Hacer el catálogo de la arquitectura modernista de Terrassa sería interminable: nada más dejar atrás el mencionado Almacén Joaquim Alegre, el viajero se da de bruces con el portentoso Almacén Torras –en todos estos casos “almacén” vale por “tienda”–, construido diez años después, y que, en el remate de la moldura de su balcón central, luce como motivo heráldico una quilla vista de frente; que es justo lo que sugiere todo el edificio, situado en la confluencia entre dos calles y con su entrada y balcón principales ocupando el chaflán curvo en el que se resuelve el ángulo obtuso resultante, a modo de proa de barco… Todo esto, se dice el paseante, es más fácil de mostrar que de describir, y por ello se acoge al recurso sumario da hacer unas fotos. Lo mismo hará con la curiosa estructura, compuesta de una hilera de pequeñas naves abovedadas, restos de una antigua fábrica de tintes, que ciñe uno de los costados de la plaza que les sale ahora al paso: de nuevo, es un edificio debido al genio de Muncunill, que es quien da nombre a la “Sala” o galería de arte municipal que ahora ocupa buena parte de ese espacio.
Cansado de prodigios arquitectónicos, el visitante se distrae ahora con detalles accesorios y un tanto frívolos: por ejemplo, que en esa misma calle puede verse una placa en homenaje a Josep Oller, el empresario catalán que fundó el célebre cabaret parisino Le Moulin Rouge. Pero todavía hay un edificio modernista que no podrá soslayar, y que es de los que resultan inolvidables, por lo sorprendente: la llamada Masía Freixa, toda ella de un blanco deslumbrante, salvo unas pocas líneas de molduras grises, y consistente en una sucesión de arcos elipsoidales que pautan las fachadas y definen un espacio delimitado exclusivamente por líneas curvas y rematado por un tejado abovedado también sinuoso y ondulante, de modo que el conjunto más parece una excrecencia de la tierra, a medio camino entre una estructura vegetal y la concha de un molusco, que un edificio debido a manos humanas. Igualmente sinuoso y curvilíneo por dentro, el edificio alberga ahora una oficina de información turística; y sí, dentro de ella se respira laboriosidad, aunque de una modalidad especial: la que se ejerce dentro de un termitero. No sabe el visitante si le gustaría o no vivir o trabajar en una casa así; de lo que no le cabe la menor duda es de que visitarla, experimentarla, merece la pena.
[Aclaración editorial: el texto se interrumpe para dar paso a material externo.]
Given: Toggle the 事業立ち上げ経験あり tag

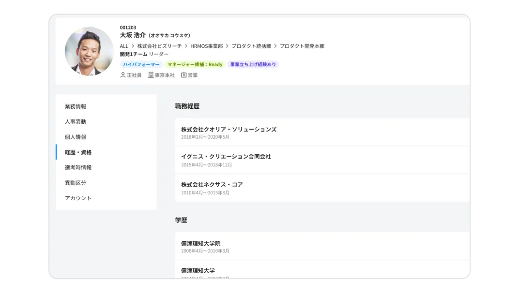Looking at the screenshot, I should tap(254, 64).
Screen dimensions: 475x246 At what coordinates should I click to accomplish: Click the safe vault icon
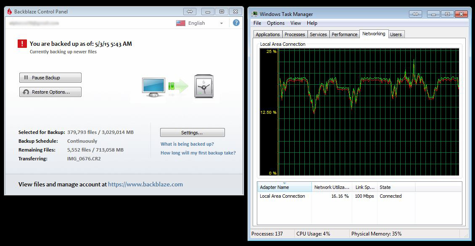pyautogui.click(x=204, y=86)
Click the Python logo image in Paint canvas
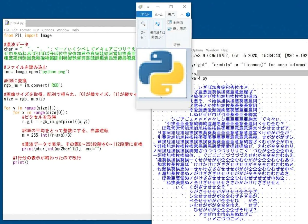This screenshot has width=308, height=224. [161, 73]
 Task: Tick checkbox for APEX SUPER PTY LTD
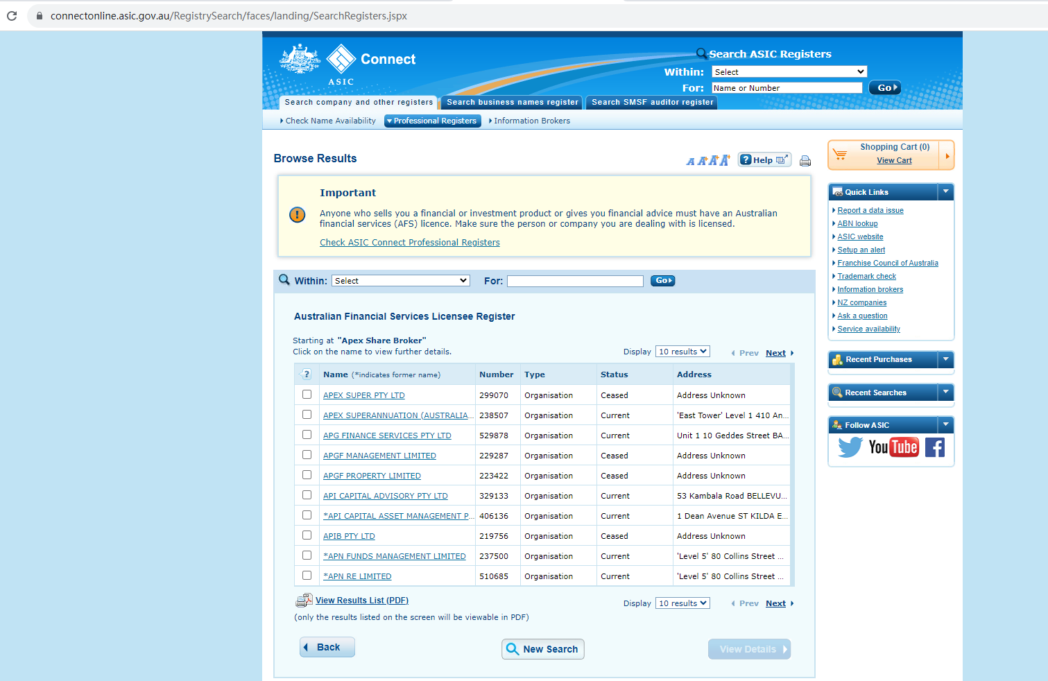(x=307, y=395)
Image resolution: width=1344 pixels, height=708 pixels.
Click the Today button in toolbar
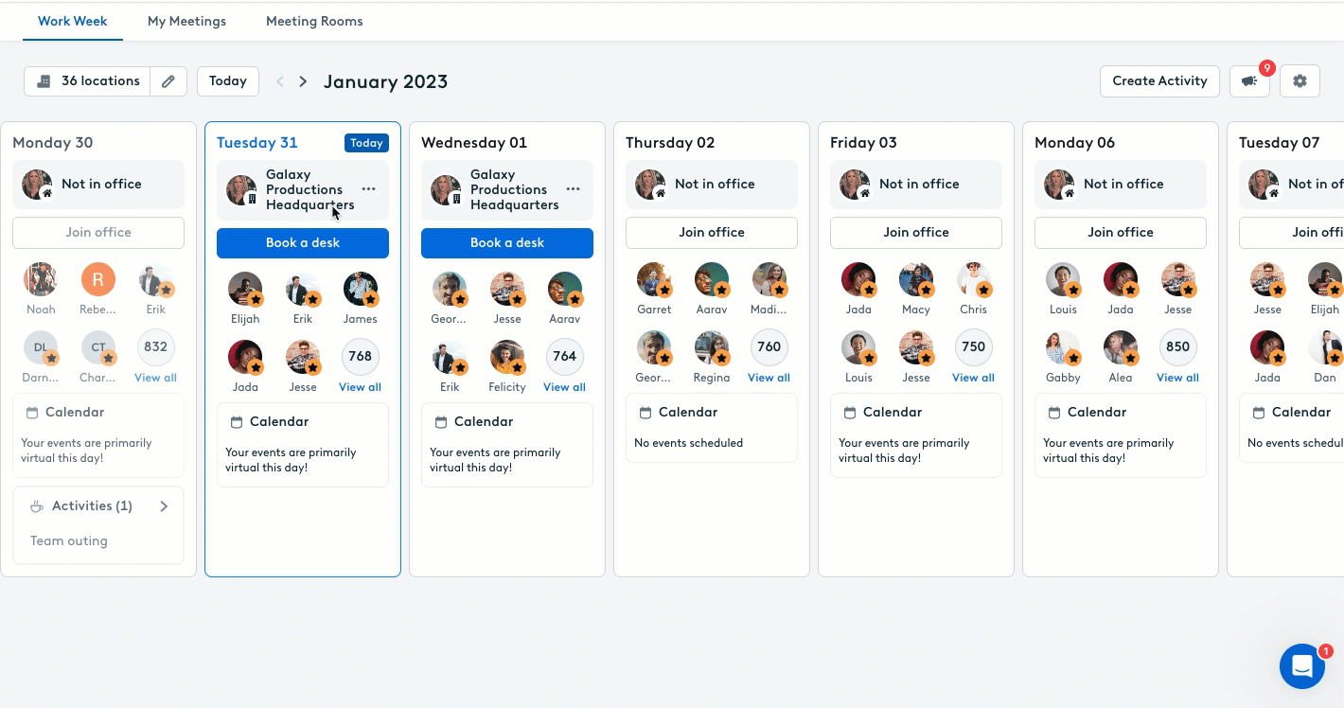pyautogui.click(x=228, y=81)
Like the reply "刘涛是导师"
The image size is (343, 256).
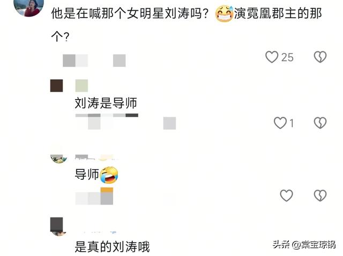tap(280, 123)
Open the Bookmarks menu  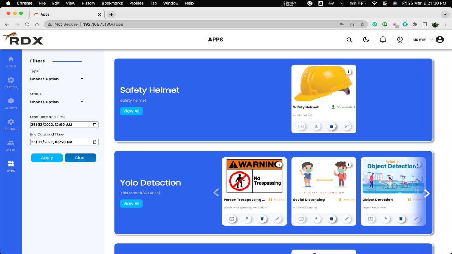click(112, 3)
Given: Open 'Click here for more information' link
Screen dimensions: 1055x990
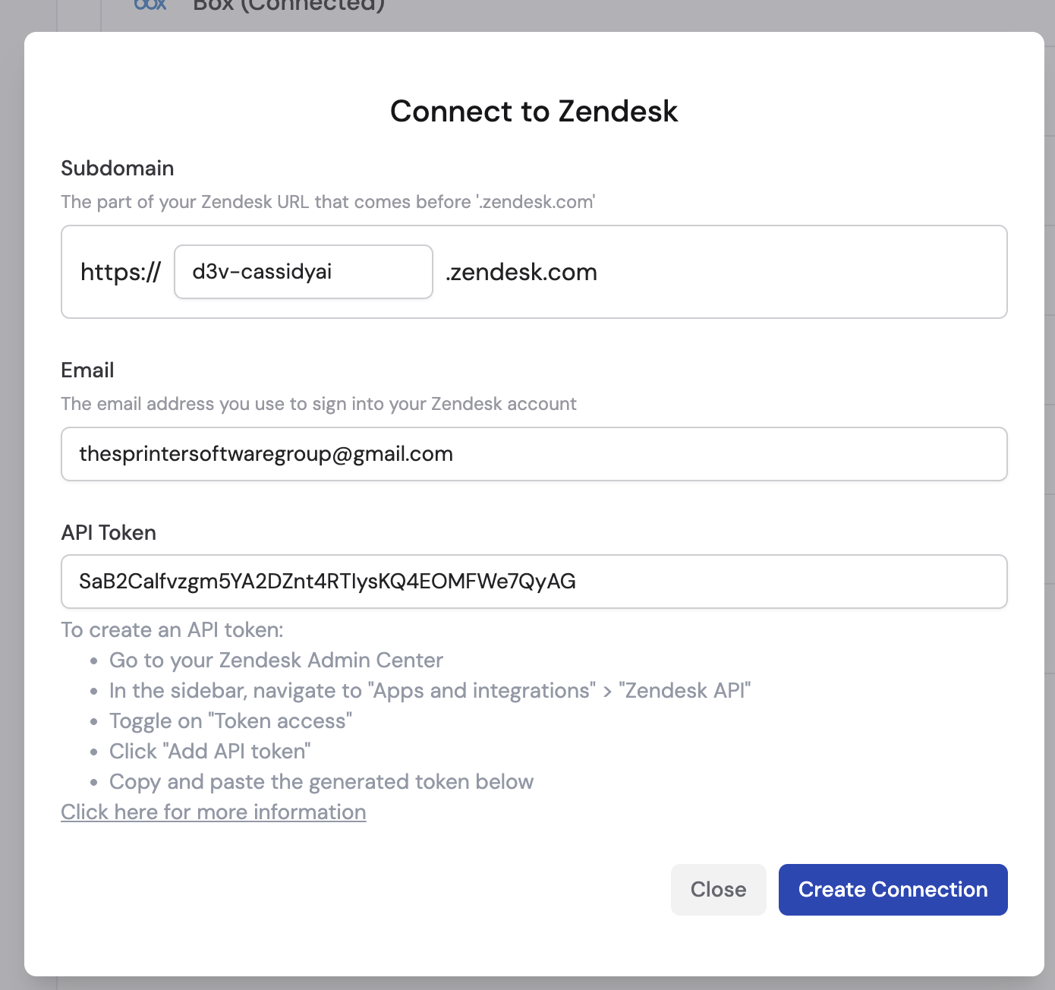Looking at the screenshot, I should (x=213, y=812).
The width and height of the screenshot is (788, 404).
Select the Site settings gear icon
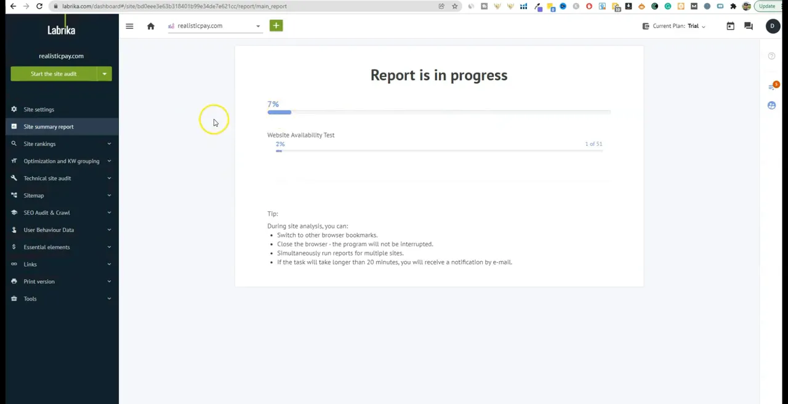pos(14,109)
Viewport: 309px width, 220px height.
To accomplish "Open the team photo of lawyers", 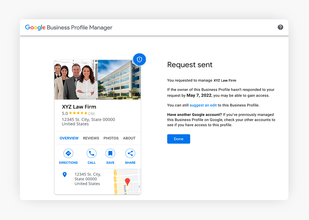I will coord(76,80).
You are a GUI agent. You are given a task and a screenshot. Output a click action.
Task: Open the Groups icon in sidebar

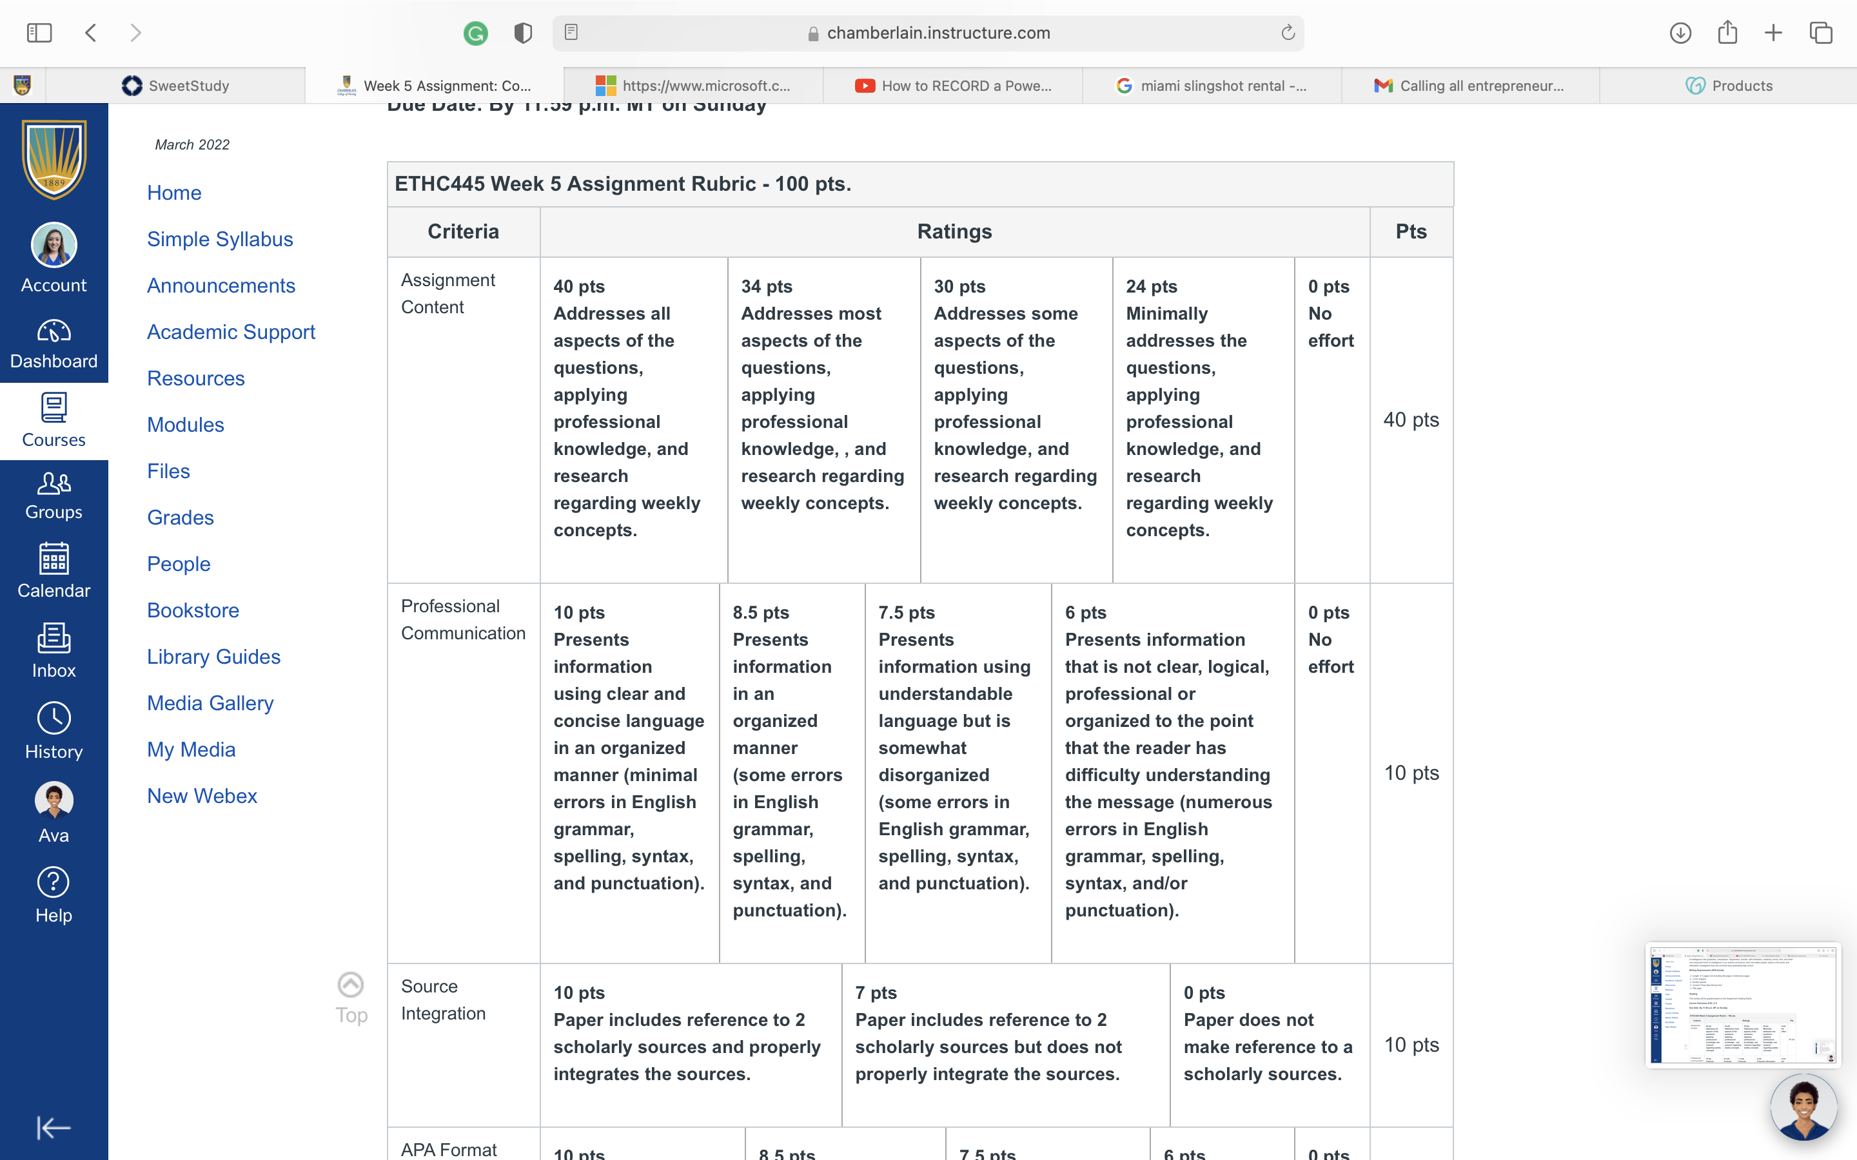54,483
Como la merece también pasear por el hermoso parque circundante, en el que se mezclan los vestigios del reposo burgués al que estuvo reservada la finca –por ejemplo, un templete de hierro forjado en el que sería un privilegio tomar el té en una tarde de primavera– con modernos ejemplos del didacticismo del que ahora quieren revestirse los espacios de ocio, y al que responde un curioso “hotel de insectos” que no es otra cosa que una casetilla del tamaño de un armario de baño en cuyas divisiones se han dispuesto distintos tipos de restos vegetales susceptibles de atraer diversas especies de artrópodos. No sabría decir el visitante si el artificio funciona: el hotel, como les ocurre en temporada baja a los destinados a los humanos, está vacío, lo que quizá pueda achacarse a que la primavera, que ya debería haber arrancado, viene este año con retraso y eso desalienta las posibles ansias turísticas del público potencial.
No es ese el caso del visitante, a quien la llovizna le parece un buen fondo para las singulares y un tanto recónditas bellezas de Tarrasa. Es ya hora de almorzar y quizá de ir pensando en tomar el tren con tiempo suficiente para bajarse en Sant Cugat, por ejemplo, visitar el monasterio y merendar un té con melindros en alguna de las cafeterías de su calle principal. Puestos a sumar una nueva atracción a las dos que lo han llevado a Tarrasa, ésta podría ser la tercera: la posibilidad de hacer una parada en el camino, a la ida o a la vuelta. Ya está en la edad en la que no conviene darse demasiada prisa por llegar a las metas.